According to the Ventura County Star, a Florida couple who last week allegedly abducted their two children in a custody dispute and fled to Cuba by sailboat were returned to the United States and jailed on kidnapping and child neglect charges.  The couple, Joshua Michael Hakken and Sharyn Patricia Hakken, was booked into the Hillsborough County jail in Tampa, where the ordeal allegedly began.  Their 2 and 4-year-old boys were also returned by Cuban authorities, and placed in the care of the Florida Department of Children and Families.

According to the Hillsborough County Sheriff’s Office Web site, the Hakkens have also been charged with false imprisonment, interference with custody, burglary of a dwelling with assault or battery and grand theft of a motor vehicle.  Additionally, they face charges of fleeing the country to avoid prosecution.  Statements made by the sheriff’s office indicate the father entered his mother-in-law’s Forida house last Wednesday, tied her up and fled with the boys.  The family of four then surfaced in Cuba aboard the sailboat Hakken had purchased 2 weeks earlier.

Although Cuba does not have an extradition treaty with the U.S., Cuban officials appeared intent on deflecting this live grenade as quickly as possible, and they immediately informed U.S. authorities of the country’s decision to turn over the couple and their children.
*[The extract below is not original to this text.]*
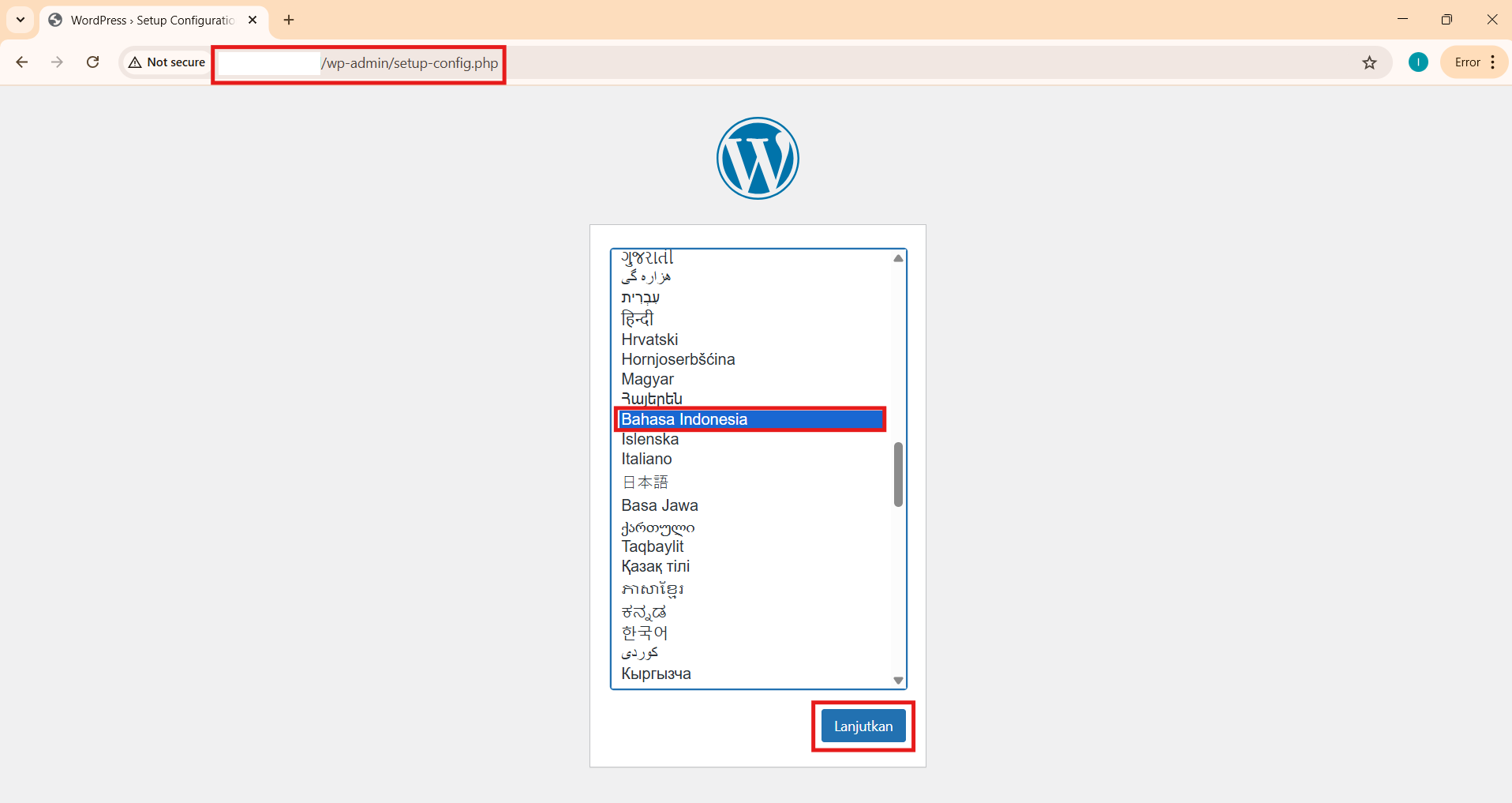Click the WordPress logo
The height and width of the screenshot is (803, 1512).
757,158
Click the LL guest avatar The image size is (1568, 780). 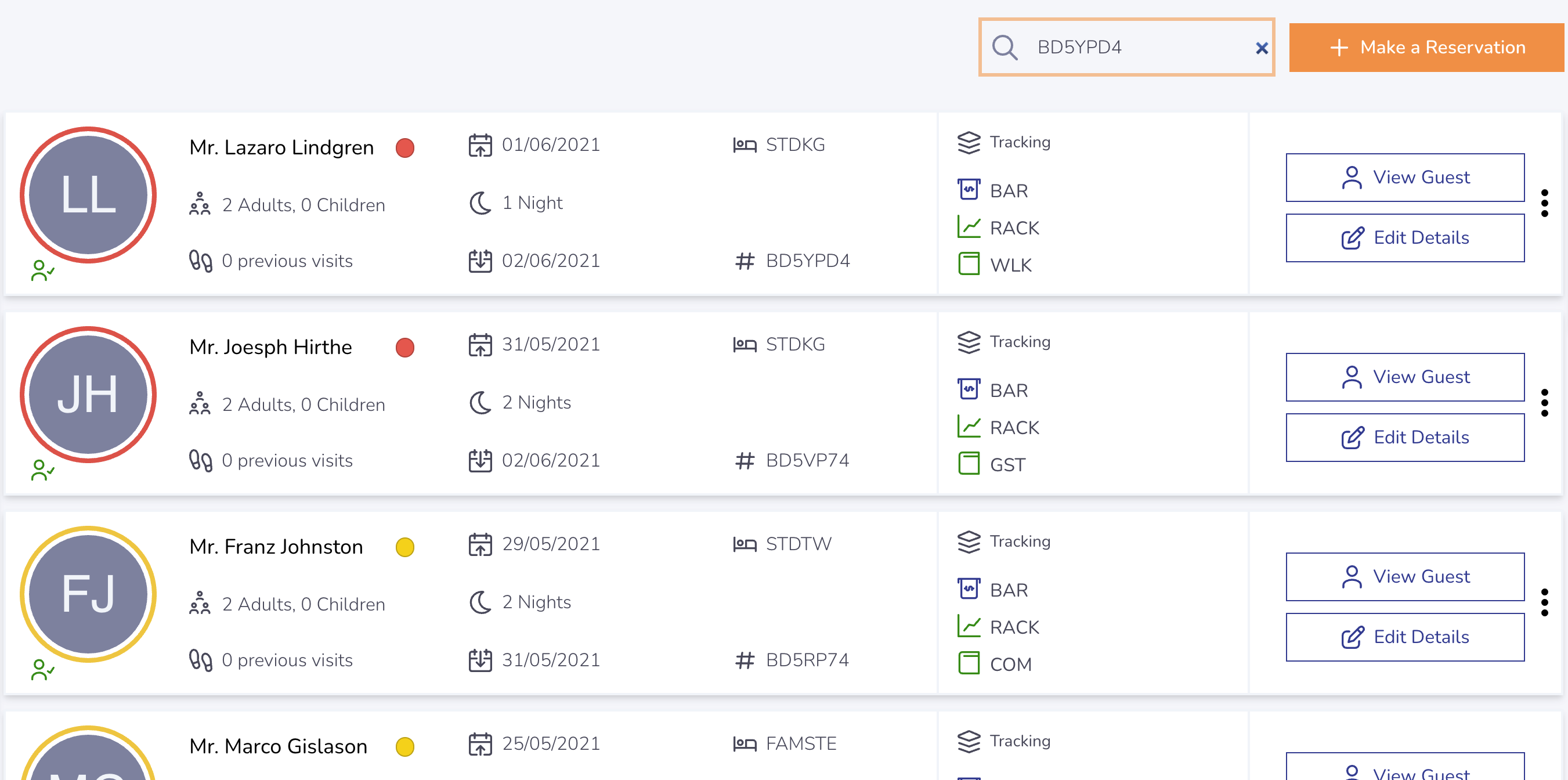(x=88, y=195)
Last year, Joshua Hakken had lost custody of his sons after a drug possession arrest in Louisiana.  Later, he had tried taking the children from a foster home at gunpoint.  At this point, it is not clear where the children will be placed.  Lousiana is the ultimate decider of where the children will live, and it appears likely they will be placed back with their grandmother in Florida.
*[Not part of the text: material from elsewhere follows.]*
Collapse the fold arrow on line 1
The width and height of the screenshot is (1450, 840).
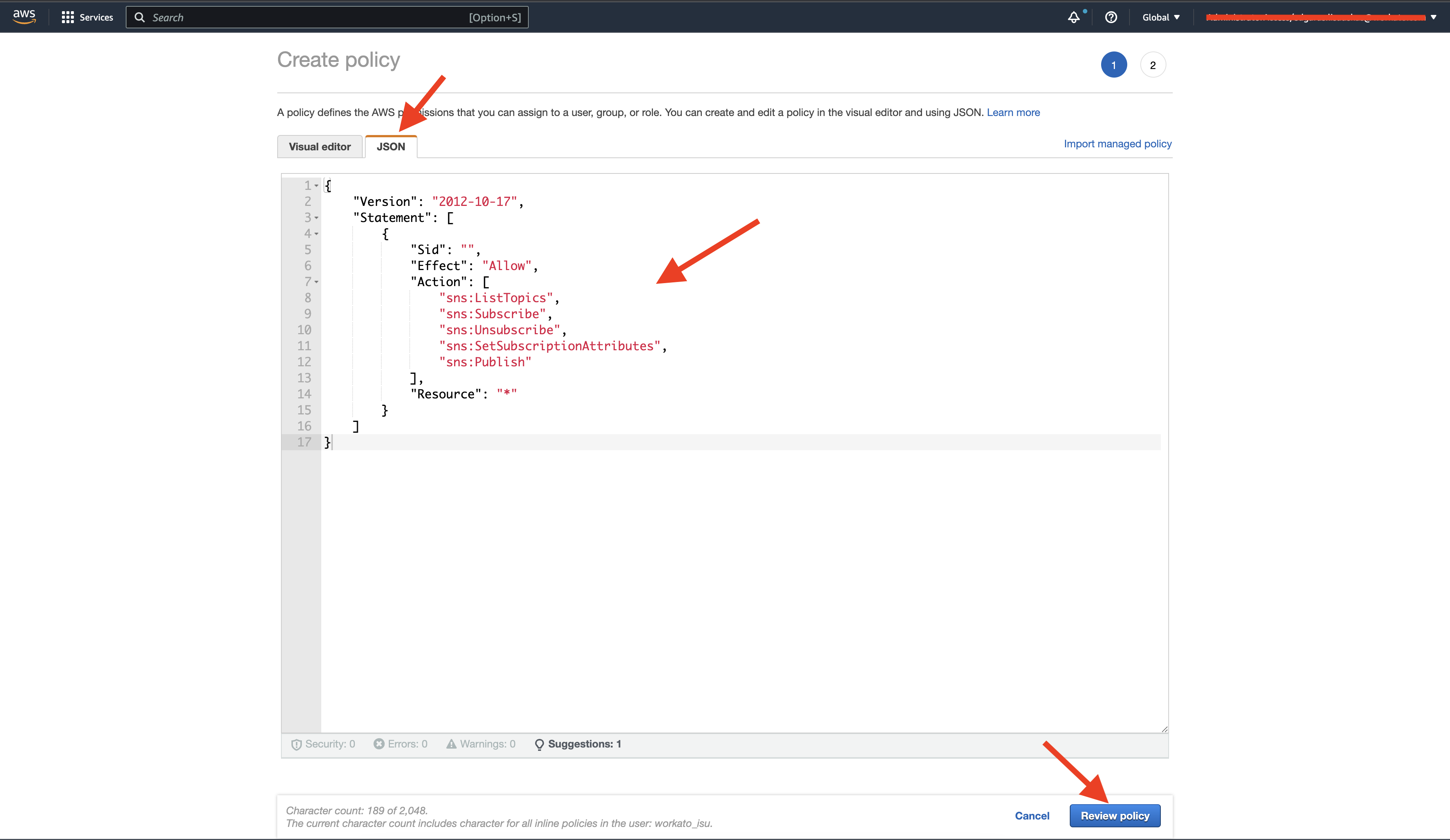(316, 185)
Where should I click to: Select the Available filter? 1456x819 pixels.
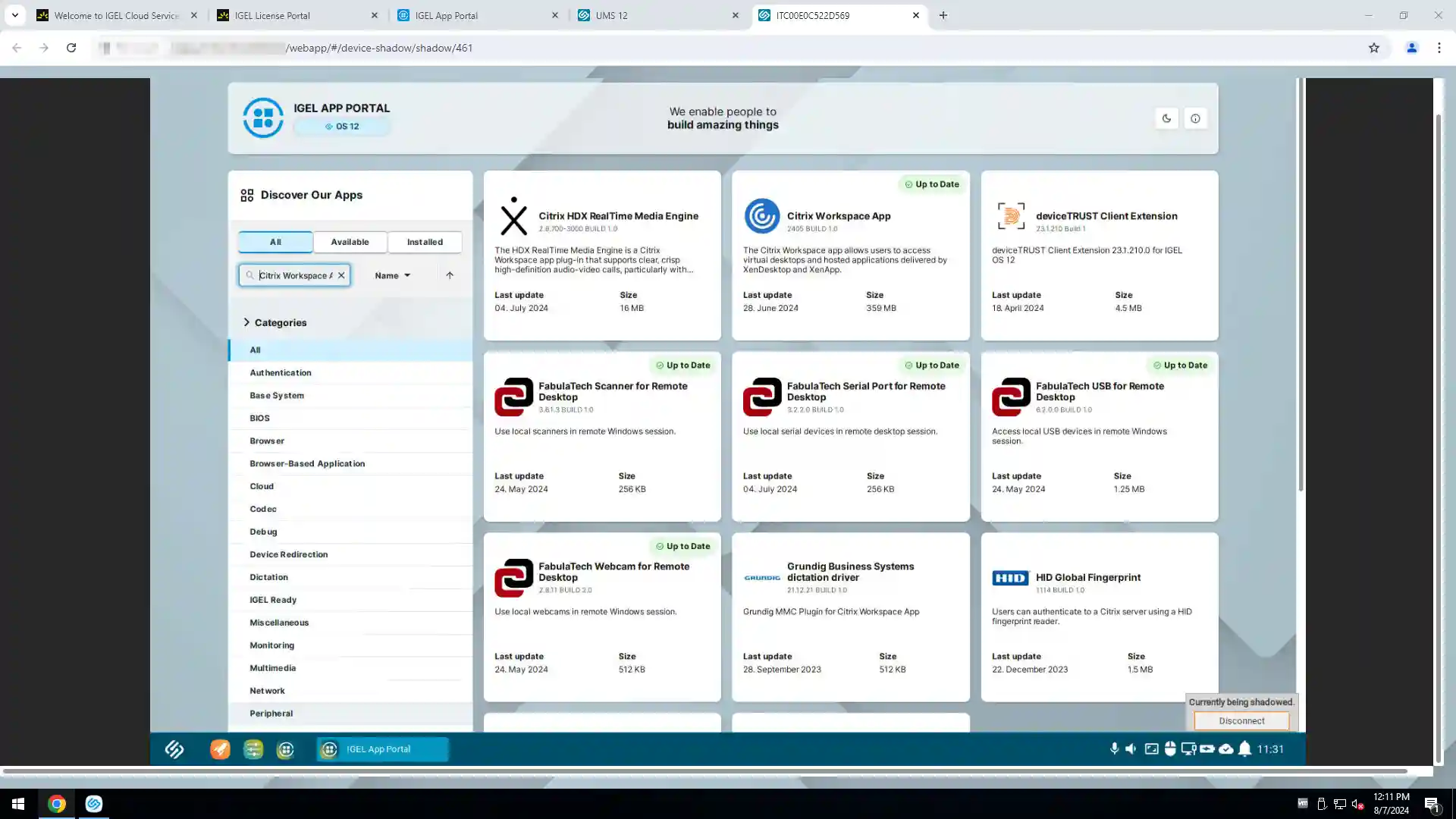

Cuba has been known to harbor U.S. fugitives in the past, however, most of those cases date back to the 1960s and 70s, when the island was known as a refuge for members of militant groups.  Dozens of Cuban Medicare fraud fugitives have also tried to avoid prosecution by escaping to the island.  But Cuba has been cooperating with U.S. officials in recent years, and the Hakkens can now attest to this.